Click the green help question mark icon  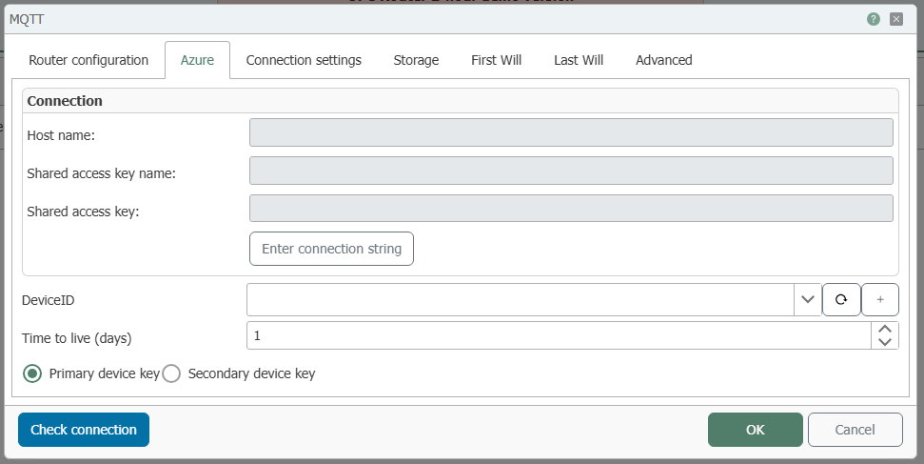pyautogui.click(x=874, y=19)
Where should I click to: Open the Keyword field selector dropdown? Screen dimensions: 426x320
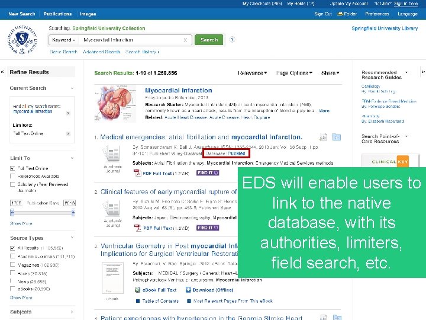[x=63, y=40]
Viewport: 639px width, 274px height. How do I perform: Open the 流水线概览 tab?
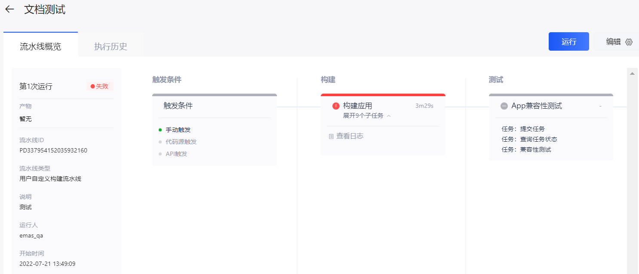click(40, 47)
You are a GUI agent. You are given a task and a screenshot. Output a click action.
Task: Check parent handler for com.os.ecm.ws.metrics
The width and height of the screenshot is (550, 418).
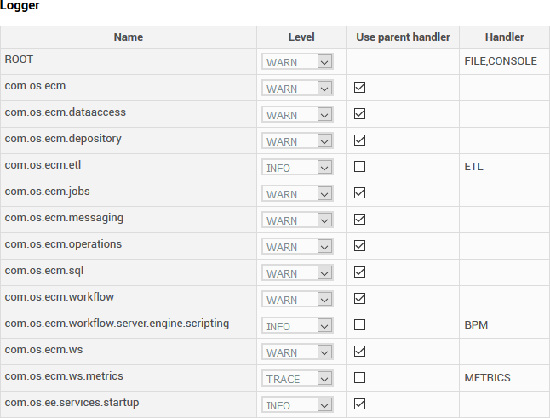(x=359, y=378)
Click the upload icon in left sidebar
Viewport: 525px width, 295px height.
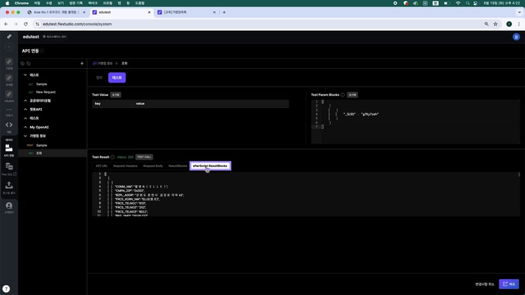click(x=9, y=186)
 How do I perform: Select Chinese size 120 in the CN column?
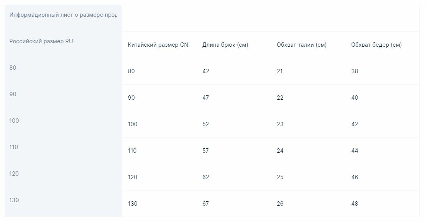tap(133, 177)
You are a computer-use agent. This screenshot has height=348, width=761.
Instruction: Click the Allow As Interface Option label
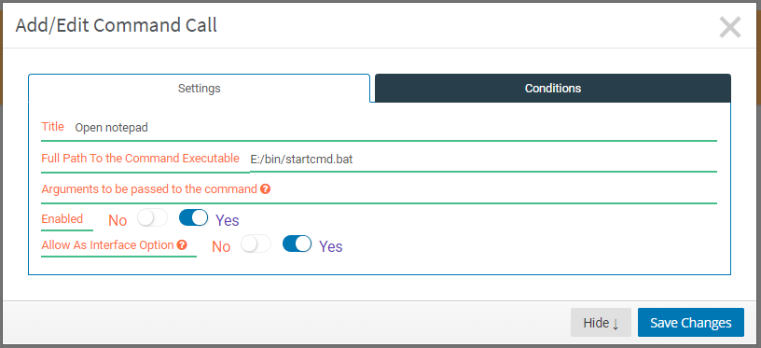tap(108, 245)

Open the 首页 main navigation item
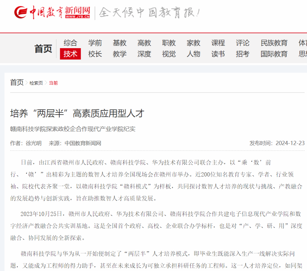click(43, 49)
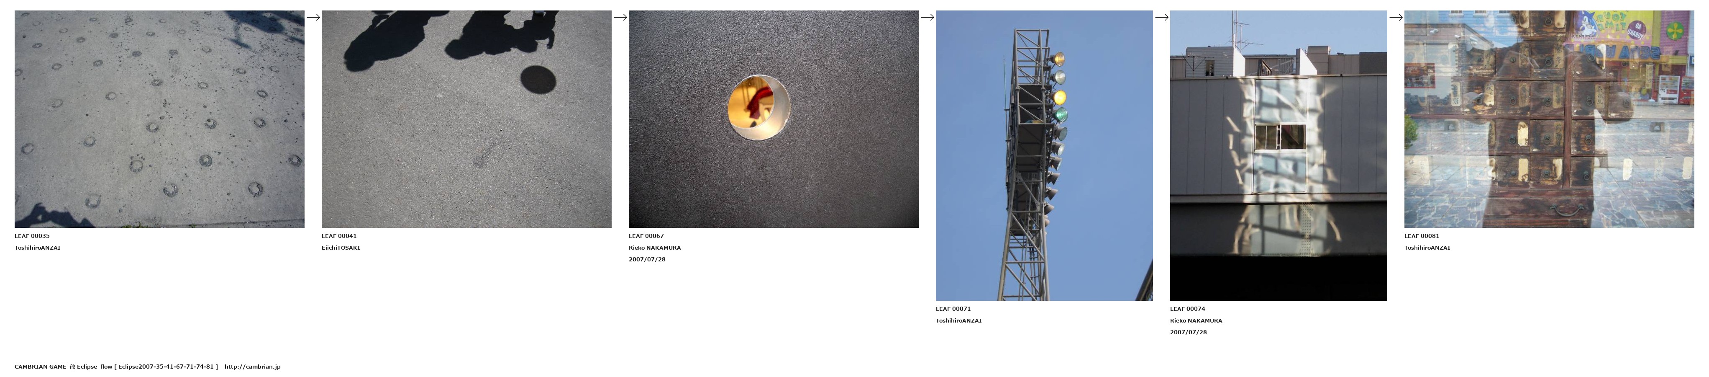Screen dimensions: 1709x377
Task: Click the LEAF 00067 label
Action: point(646,236)
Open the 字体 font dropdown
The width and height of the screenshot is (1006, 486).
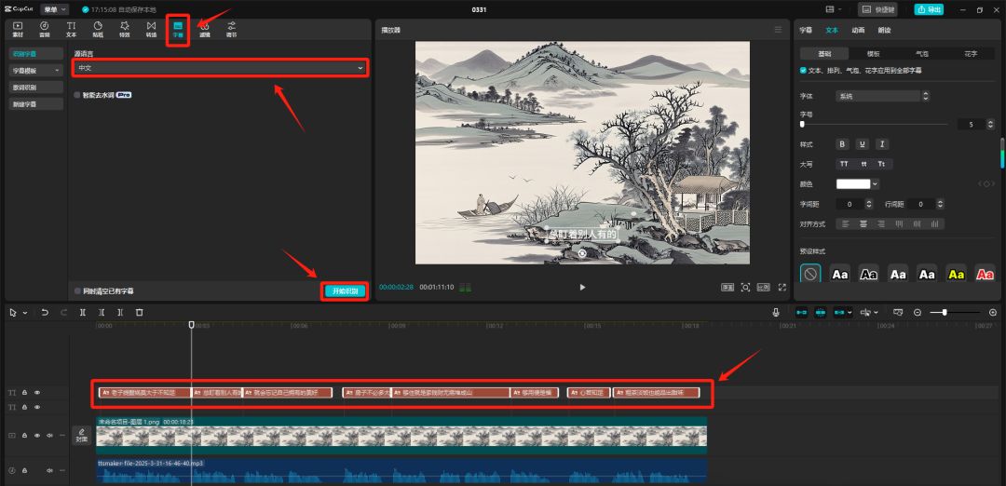(882, 96)
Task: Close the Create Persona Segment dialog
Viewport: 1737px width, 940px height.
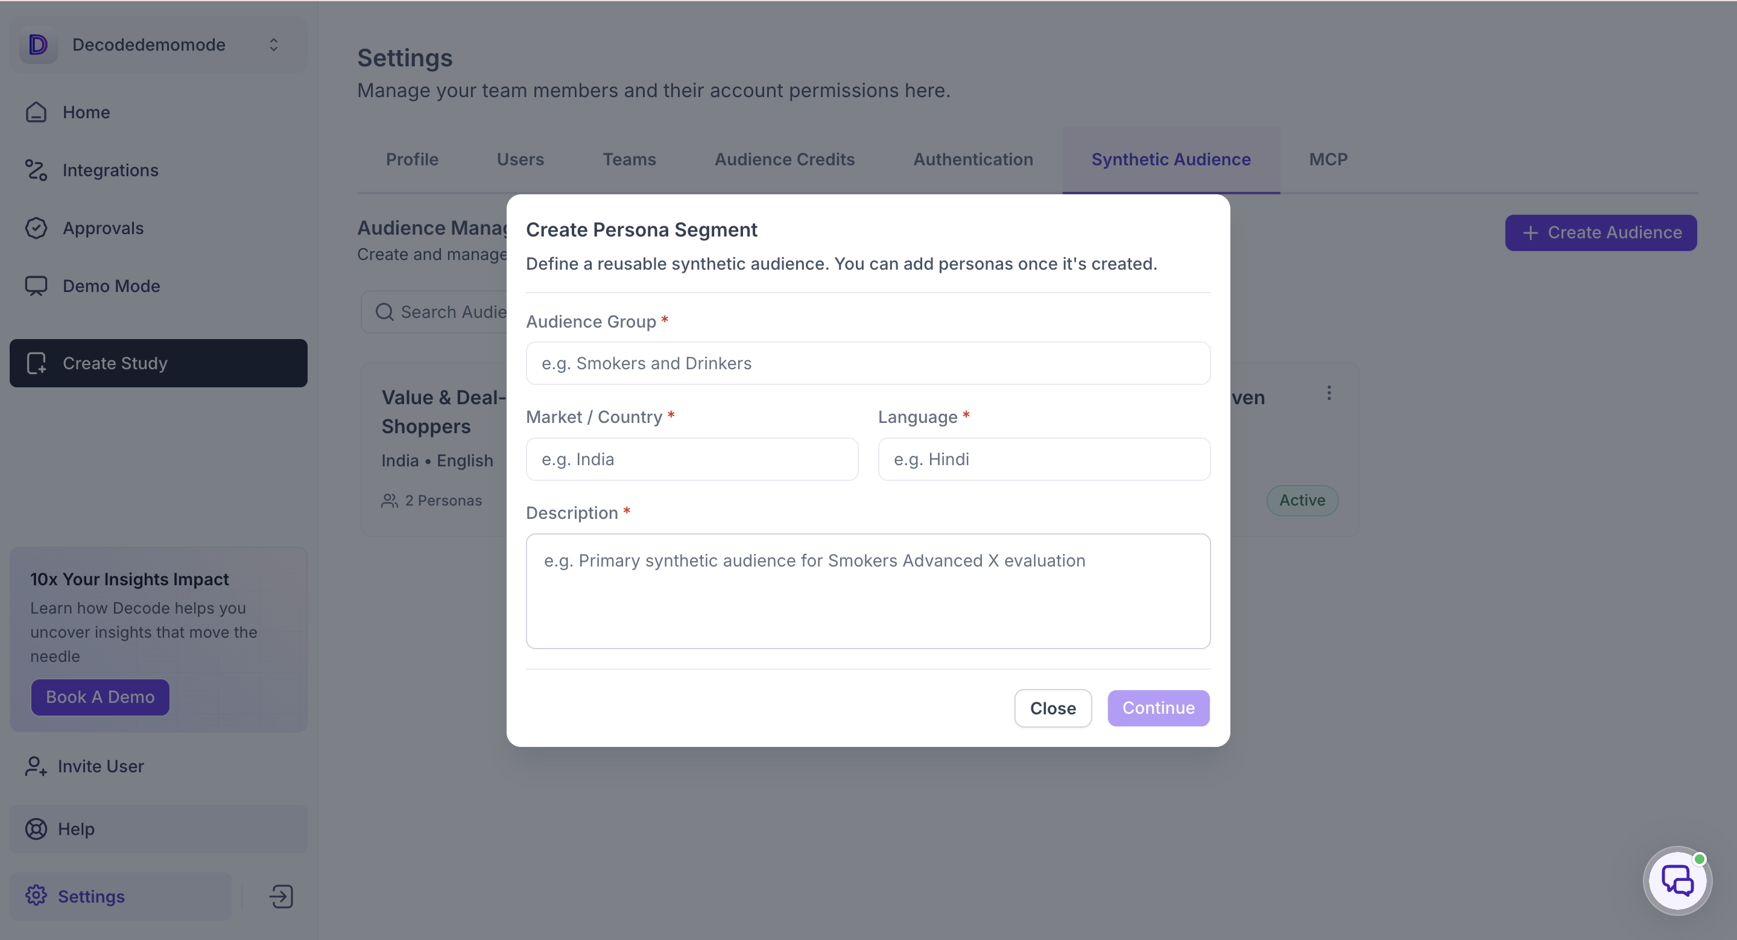Action: (1053, 709)
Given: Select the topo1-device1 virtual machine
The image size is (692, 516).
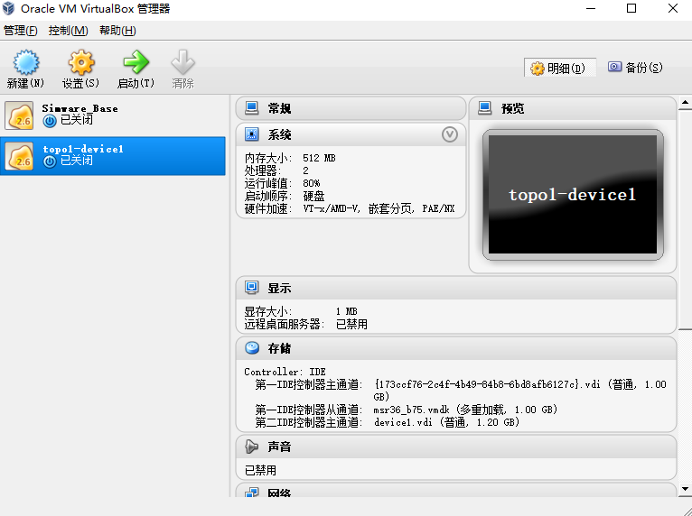Looking at the screenshot, I should [113, 156].
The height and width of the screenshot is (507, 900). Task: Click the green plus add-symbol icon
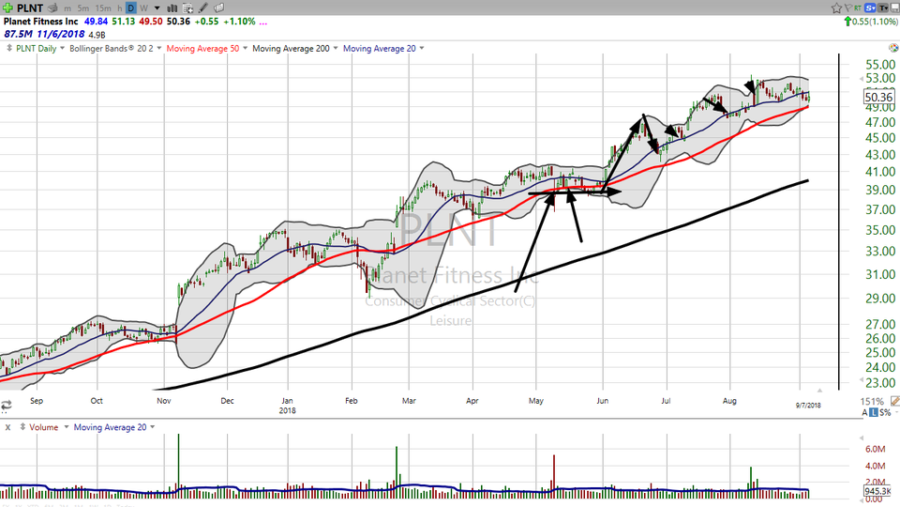click(x=8, y=8)
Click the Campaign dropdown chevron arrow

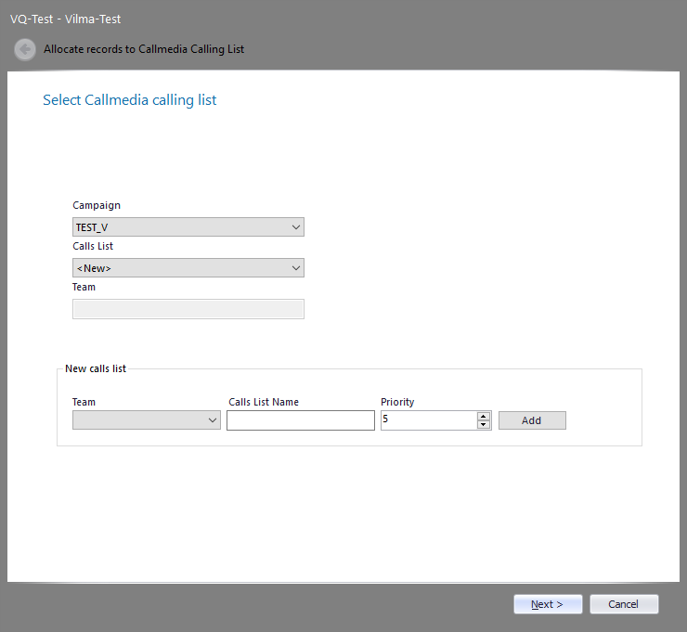pyautogui.click(x=296, y=227)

Exercise: Go through the listing above and return each line that includes the word "agent".

Exercise solution:
You are a GUI agent. You are given a task and a screenshot. Output a click action.
You are a computer-use agent. This screenshot has height=348, width=761.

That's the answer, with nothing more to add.